The backbone and protocol of the Internet is TCP/IP.  TCP/IP is a suite of several networking protocols developed especially for use on the Internet.  The suite has proven very popular, and it is also used for most UNIX implementations as well as other platforms such as Windows 2000 and Windows NT.  The problem is that TCP/IP is a “routable” network protocol.  Without some security mechanism such as a firewall, there is nothing to stop Internet users from outside the local network from trying to connect to shared resources in the local network.  This can be a serious threat to small organizations or personal home networks, as their data can easily be obtained.

A fairly simple technique used to solve this problem is called protocol isolation.  In summary, protocol isolation works by configuring the local network in a way that it uses both TCP/IP and a non-TCP/IP protocol.  Internet access is available but only via the Internet protocol TCP/IP.  Next a non-TCP/IP protocol is used for transferring shared data.  As a result, users from outside the network will be unable to obtain access to shared resources while internal users can access shared resources as well as Internet services.

In a case where an individual wanted added protection for a section of his or her network instead of binding multiple protocols to protected computers, one could place the entire segment behind a router, gateway or bridge and only provide NetBEUI or some other protocol’s network services to that section of the network.

The network protocol originally used as the default for Microsoft Networks was NetBEUI.  This protocol is fast, efficient, adds only a small amount of overhead and is not routable.  By configuring shared resources on the local network to use NetBEUI for file sharing, and by setting that as the default protocol, local resources will not be available to remote, unwelcome, users.  Additionally, an alternative to NetBEUI is IPX/SPX which Microsoft and Novell proxy servers provide standard.  Both have the ability to add “protocol isolation” to a network’s security scheme by allowing clients to use only IPX/SPX as network protocols.

Protocol isolation is a very good method of securing data, but one has to remember that all machines on the network that are using TCP/IP are fully exposed to attack from any computer in the world that has access to the internet.  It is also important to not think of protocol isolation as any form of “firewall” because it is not.  Firewalls have the ability to block and filter incoming packets, protocol isolation simply utilizes the fact that the protected computer is not sharing any resources over TCP/IP nor offering any TCP/IP services, thus there is nothing for a hostile user to connect to.
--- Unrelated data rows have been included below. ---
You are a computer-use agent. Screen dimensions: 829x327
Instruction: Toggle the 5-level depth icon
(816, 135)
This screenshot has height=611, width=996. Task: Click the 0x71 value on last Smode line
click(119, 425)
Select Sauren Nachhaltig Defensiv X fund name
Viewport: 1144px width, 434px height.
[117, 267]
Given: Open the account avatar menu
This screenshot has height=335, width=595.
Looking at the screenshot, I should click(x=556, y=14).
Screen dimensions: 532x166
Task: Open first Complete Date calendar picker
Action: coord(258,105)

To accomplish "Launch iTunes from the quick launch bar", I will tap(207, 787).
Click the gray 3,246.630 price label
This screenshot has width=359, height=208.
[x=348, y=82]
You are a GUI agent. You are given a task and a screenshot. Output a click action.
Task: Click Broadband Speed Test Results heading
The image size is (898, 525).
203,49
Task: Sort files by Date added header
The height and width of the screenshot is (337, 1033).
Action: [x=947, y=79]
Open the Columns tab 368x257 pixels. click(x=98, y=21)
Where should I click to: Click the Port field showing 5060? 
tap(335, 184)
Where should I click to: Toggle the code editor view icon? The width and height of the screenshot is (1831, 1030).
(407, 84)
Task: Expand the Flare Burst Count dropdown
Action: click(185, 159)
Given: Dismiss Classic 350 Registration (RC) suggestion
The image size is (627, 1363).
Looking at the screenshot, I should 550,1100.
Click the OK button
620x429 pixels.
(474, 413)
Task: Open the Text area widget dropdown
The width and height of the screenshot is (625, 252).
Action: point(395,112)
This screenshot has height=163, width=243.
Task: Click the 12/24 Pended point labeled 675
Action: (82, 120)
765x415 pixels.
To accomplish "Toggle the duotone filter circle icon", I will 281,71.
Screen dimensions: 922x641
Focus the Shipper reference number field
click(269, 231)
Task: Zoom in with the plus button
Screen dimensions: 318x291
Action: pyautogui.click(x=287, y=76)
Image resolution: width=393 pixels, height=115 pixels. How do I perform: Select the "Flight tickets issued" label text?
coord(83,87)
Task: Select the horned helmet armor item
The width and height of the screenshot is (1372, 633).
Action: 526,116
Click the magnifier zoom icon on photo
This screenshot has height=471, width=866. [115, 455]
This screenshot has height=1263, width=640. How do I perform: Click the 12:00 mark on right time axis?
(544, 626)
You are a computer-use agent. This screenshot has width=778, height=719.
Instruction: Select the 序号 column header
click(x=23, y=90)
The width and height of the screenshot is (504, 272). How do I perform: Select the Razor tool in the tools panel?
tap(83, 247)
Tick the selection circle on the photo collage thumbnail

Protocol isolation techniques use network devices that do not require TCP/IP as the primary means of network communication.  They use some other protocol, such as NetBEUI or IPX/SPX, to communicate on the local network.  When these systems need to access the Internet, which requires TCP/IP, they go through some type of application gateway or have multiple protocols bound to protected machines.  Protocol isolation provides a great deal of protection because TCP/IP traffic cannot reach a system that does not run TCP/IP, but should not be considered the same as a firewall because they are 2 entirely different entities.